• WORK REQUIRED
Whenever the word "agent" appears in a line of the data below, copy that line.

• WORKING DATA
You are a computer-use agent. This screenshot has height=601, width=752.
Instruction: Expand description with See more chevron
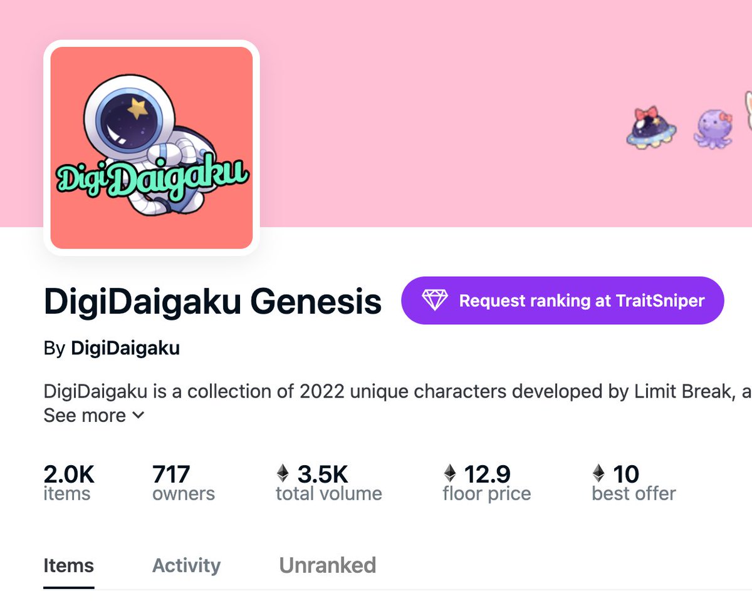click(x=138, y=415)
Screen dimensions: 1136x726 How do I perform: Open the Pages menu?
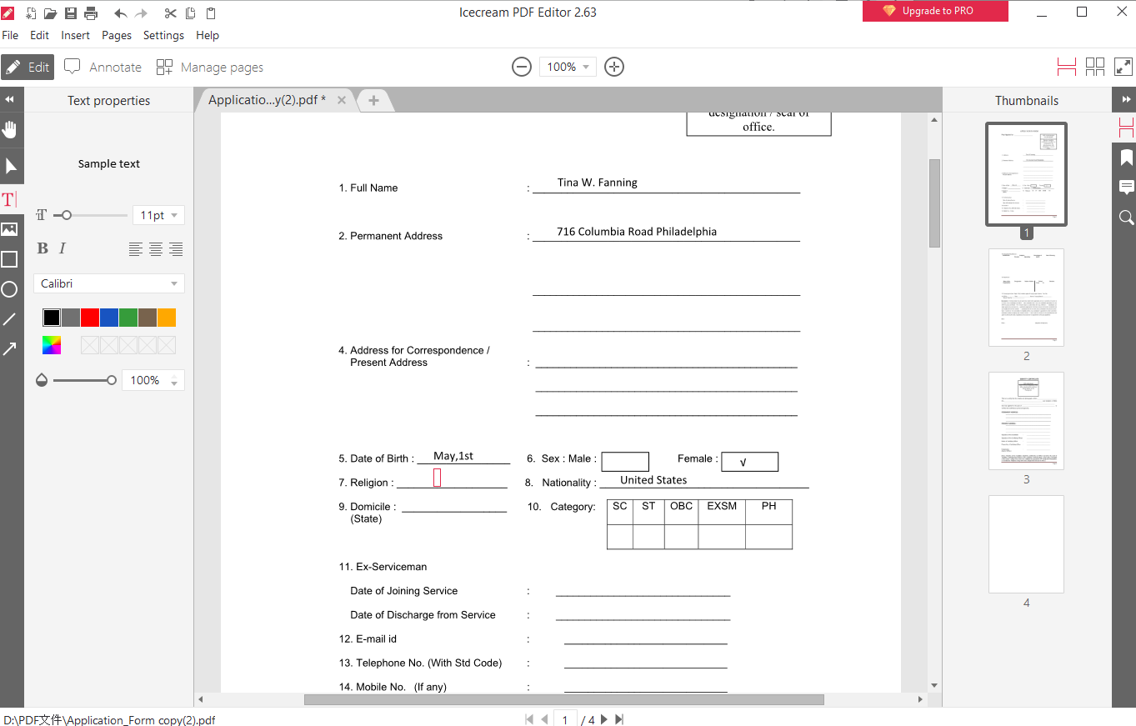117,35
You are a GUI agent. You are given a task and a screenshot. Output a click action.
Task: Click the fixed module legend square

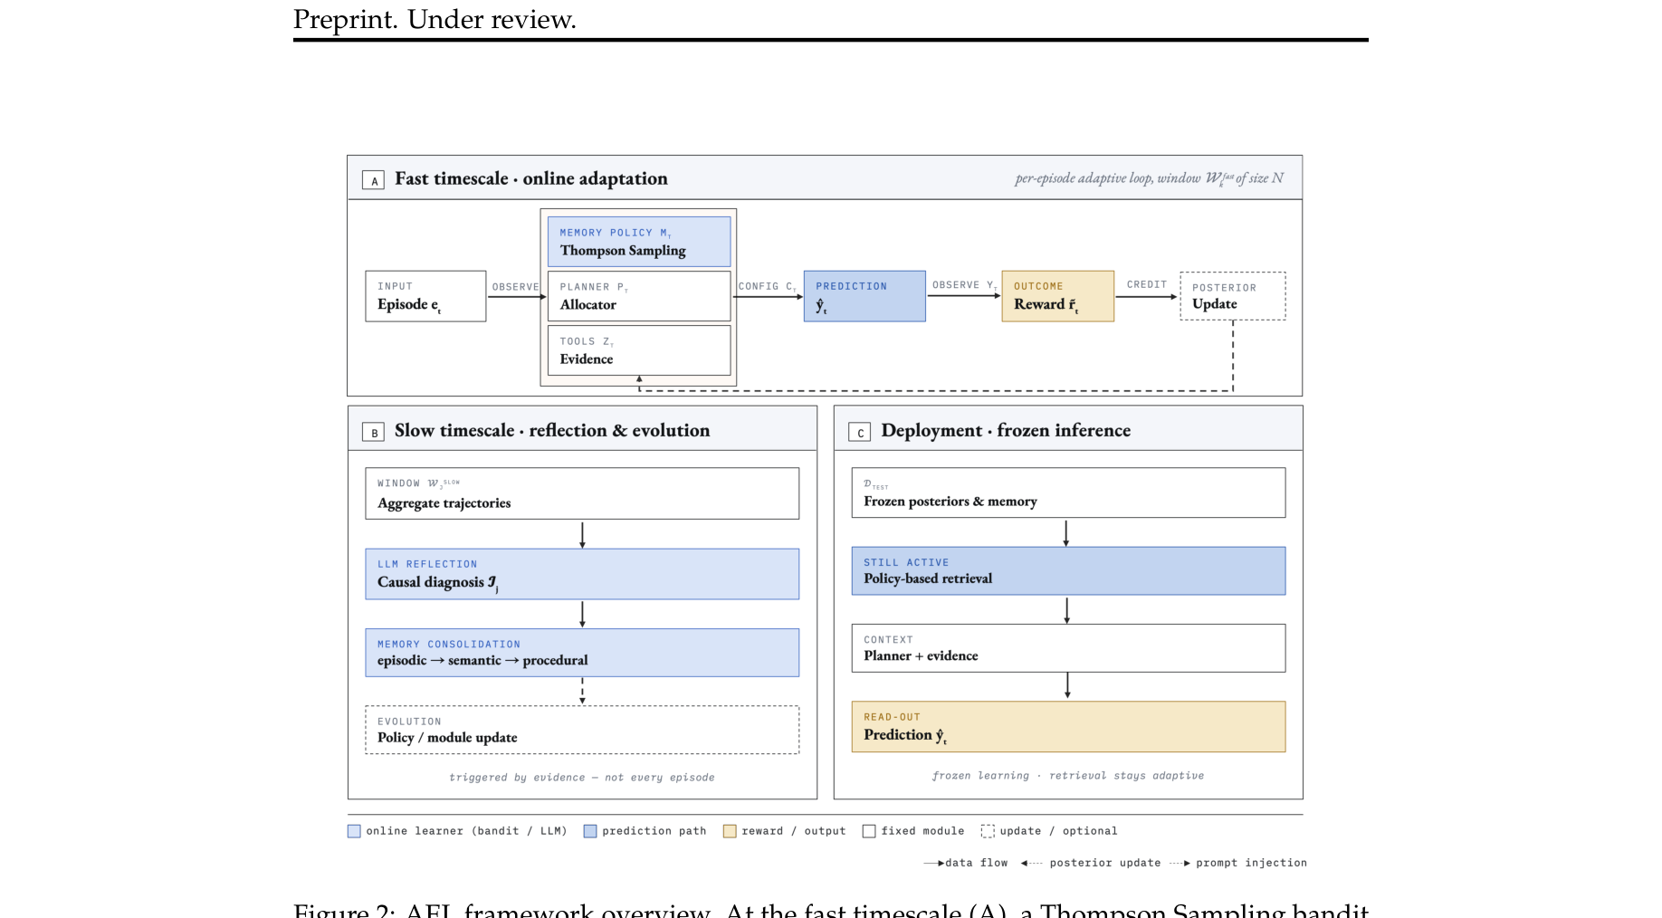point(869,831)
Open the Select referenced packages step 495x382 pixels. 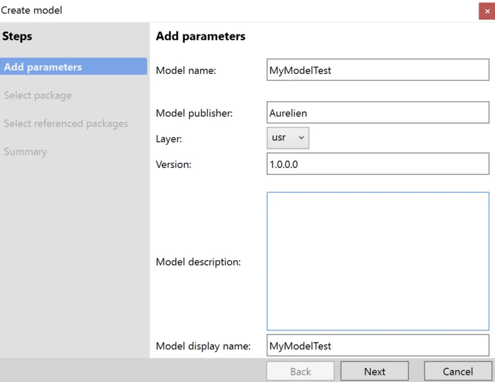point(66,124)
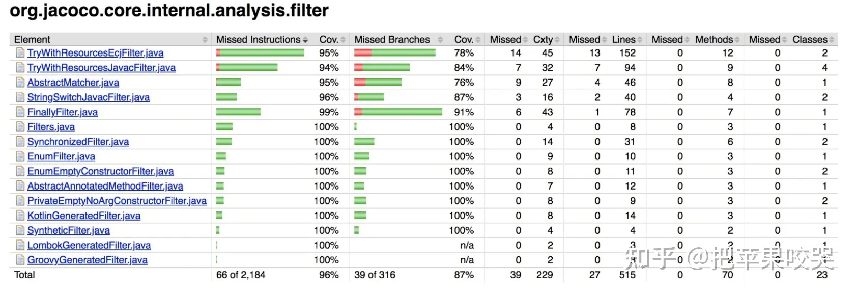Click the file icon beside AbstractMatcher.java
856x293 pixels.
tap(20, 83)
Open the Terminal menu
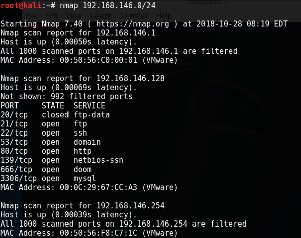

• RESPONSE BOX
You are a computer-use agent. This screenshot has height=601, width=752.
You are a GUI agent. You are given a task and a screenshot. Output a click action.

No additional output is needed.